Answer these questions from the Cambodia travel text below.
(a) What did the narrator share with the driver when their bike wavered in the sand?
(b) What did Mr. Rob provide the British schoolteacher in exchange for English lessons?
(c) Where do the hotel employees live?

◆ PAGE TEXT:
______

So there I was, clinging white-knuckled and terrified to a strange Cambodian man I’d just met, zooming helmetless up a dirt road on a beat-up motorcycle. Each time we would slow and lose sight of Mr. Rob and Andrew ahead around a curve, my heart would skip a few beats, painfully aware that my personal safety was in the hands of a total stranger, one who could have easily stolen all my belongings and left . . . or worse.

But as we wound our way up the mountain, something wonderful happened. I began to notice the exotic beauty of our surroundings, enjoy the feel of the wind in my face and share a nervous giggle with my driver when our bike wavered in the sand. As the intermingled prayers and expletives in my mind began to fade, I let go of my fears and began to enjoy the ride.

At the top of the mountain, we settled down to lunch. As Andrew and I devoured tasty noodle dishes of questionable roadside origin while perched on dirty plastic lawn chairs, Mr. Rob uncharacteristically joined us. Clearly thrilled at the opportunity to enjoy the mountain park he’d only seen twice, he began to open up about his life. He spoke fondly of the British schoolteacher who taught him English in exchange for a daily ride to school, and told us about a fishing accident at age 10 that swept him out to sea and left him deaf in one ear. He was candid about struggling to provide for his family, and his tone grew fiery as he attempted to convey in broken English the corruption that funnels billions of tourist dollars into the pockets of a few officials and foreign investors while rural families starve. I’ve spoken English all my life, but I can find no words, either.

Of the country’s dark past in the late 1970s under the Khmer Rouge, he does not speak. No one does, though the collective national trauma is indelibly etched in the faces of the beggars mutilated by land mines and the impoverished children desperately selling trinkets to tourists. With Mr. Rob and everyone else we meet here, however, the impression I have is unequivocally one of hope. Despite the stark disparity between the gilded four-star hotels and the corrugated metal shelters across the street where the hotel employees live, despite an uncomfortable awareness that the spending money in my pocket is enough to feed a family for a week, what I see most clearly is a fierce sense of national pride and determination to restore a culture endangered by decades of instability.

______

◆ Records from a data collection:
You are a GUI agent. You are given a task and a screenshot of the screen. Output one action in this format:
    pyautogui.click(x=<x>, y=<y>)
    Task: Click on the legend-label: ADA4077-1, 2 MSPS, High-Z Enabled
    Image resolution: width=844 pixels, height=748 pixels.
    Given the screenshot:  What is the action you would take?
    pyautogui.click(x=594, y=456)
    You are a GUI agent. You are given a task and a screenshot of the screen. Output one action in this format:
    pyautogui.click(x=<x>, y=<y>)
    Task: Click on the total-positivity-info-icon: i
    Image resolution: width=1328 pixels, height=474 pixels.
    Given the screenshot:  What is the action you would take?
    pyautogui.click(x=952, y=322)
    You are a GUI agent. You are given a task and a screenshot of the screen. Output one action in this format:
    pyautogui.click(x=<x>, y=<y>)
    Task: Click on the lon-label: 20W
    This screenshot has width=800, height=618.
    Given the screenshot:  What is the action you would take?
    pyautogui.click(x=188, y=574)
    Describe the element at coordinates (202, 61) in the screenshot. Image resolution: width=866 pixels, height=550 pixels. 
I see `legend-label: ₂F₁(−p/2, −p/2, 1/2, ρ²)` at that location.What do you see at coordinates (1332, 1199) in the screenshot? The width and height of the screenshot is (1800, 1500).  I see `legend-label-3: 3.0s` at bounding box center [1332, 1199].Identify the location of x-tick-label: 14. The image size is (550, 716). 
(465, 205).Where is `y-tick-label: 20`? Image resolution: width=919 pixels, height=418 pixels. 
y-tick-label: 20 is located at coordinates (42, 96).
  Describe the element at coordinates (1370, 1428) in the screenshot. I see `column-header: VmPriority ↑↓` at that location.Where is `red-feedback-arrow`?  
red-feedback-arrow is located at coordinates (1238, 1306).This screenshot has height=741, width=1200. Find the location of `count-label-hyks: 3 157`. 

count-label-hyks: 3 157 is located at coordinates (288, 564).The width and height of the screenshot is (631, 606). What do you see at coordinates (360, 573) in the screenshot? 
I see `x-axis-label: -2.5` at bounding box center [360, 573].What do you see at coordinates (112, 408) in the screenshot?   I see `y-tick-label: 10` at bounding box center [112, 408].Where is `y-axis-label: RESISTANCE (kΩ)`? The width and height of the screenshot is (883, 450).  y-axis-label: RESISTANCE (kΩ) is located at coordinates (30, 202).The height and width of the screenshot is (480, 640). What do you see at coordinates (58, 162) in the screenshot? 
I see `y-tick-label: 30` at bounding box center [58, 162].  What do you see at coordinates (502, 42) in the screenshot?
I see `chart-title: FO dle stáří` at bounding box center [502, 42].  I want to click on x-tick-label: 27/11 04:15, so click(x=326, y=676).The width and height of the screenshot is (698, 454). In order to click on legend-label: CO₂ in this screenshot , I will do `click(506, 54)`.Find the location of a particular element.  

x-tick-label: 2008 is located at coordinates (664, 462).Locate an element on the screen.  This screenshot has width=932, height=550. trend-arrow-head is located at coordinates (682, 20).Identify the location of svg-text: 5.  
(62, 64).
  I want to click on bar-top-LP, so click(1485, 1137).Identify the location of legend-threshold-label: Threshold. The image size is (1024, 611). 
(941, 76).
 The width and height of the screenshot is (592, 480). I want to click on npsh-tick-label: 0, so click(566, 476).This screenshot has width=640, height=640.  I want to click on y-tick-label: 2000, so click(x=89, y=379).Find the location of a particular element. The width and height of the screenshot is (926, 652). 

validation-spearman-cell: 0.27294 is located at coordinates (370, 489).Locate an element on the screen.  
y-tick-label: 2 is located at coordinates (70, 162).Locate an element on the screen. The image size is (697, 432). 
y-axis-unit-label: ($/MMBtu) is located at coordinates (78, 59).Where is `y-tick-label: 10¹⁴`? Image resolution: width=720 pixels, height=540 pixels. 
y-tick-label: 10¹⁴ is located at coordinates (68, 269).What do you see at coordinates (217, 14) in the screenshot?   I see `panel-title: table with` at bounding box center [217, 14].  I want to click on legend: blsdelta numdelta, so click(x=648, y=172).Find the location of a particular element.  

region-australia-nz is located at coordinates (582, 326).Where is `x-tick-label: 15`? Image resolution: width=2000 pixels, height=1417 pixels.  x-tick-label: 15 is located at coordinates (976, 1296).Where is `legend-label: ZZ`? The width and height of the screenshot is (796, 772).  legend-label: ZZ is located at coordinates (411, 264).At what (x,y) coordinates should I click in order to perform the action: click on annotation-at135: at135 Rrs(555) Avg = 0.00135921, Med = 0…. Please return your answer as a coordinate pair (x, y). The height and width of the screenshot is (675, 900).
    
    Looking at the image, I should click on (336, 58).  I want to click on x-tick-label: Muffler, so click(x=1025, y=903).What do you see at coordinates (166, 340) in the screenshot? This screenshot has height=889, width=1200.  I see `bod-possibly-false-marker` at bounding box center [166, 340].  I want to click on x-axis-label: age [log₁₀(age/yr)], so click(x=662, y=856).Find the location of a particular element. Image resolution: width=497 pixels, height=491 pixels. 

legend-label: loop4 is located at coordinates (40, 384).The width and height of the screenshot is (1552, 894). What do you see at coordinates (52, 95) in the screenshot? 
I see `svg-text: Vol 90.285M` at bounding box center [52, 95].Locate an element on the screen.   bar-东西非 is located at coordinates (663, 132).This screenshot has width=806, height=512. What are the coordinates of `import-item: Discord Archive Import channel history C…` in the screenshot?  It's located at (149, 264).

______

◆ EXERCISE OUTPUT:
(a) A nervous giggle.
(b) A daily ride to school.
(c) In corrugated metal shelters across the street from the four-star hotels.